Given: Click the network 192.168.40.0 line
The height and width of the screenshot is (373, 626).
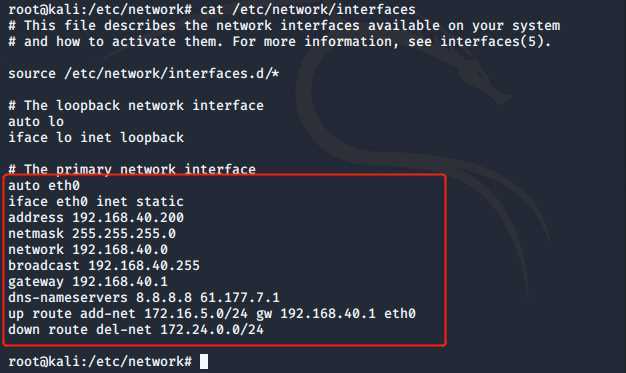Looking at the screenshot, I should point(88,249).
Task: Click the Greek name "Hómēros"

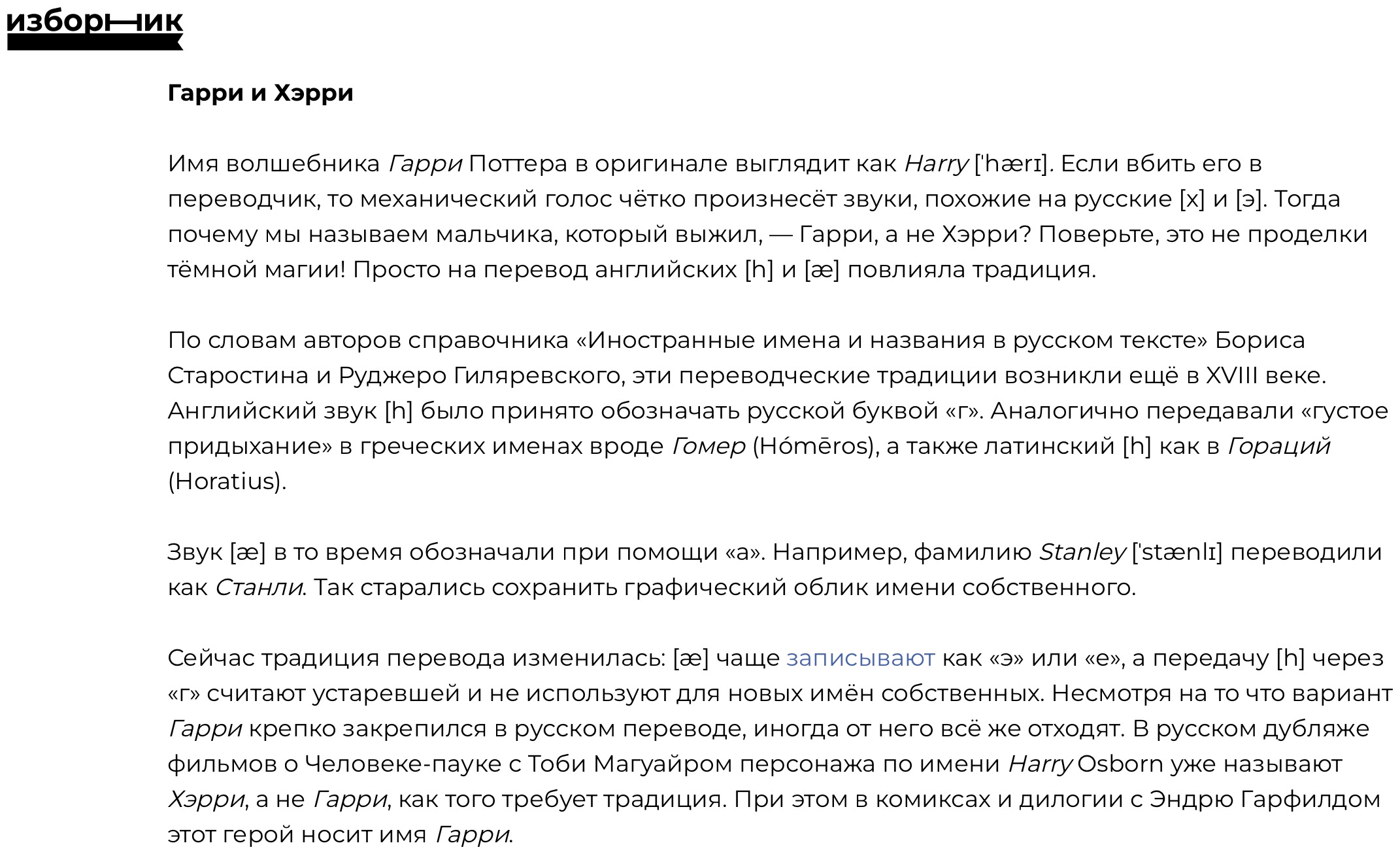Action: coord(813,446)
=======
Starting with the line that holds "The height and", reproduce exactly each line up to and including the last line of the material above, and drop the pictures.

The height and width of the screenshot is (373, 626).
Looking at the screenshot, I should point(88,249).
Task: Click the Greek name "Hómēros"

Action: coord(813,446)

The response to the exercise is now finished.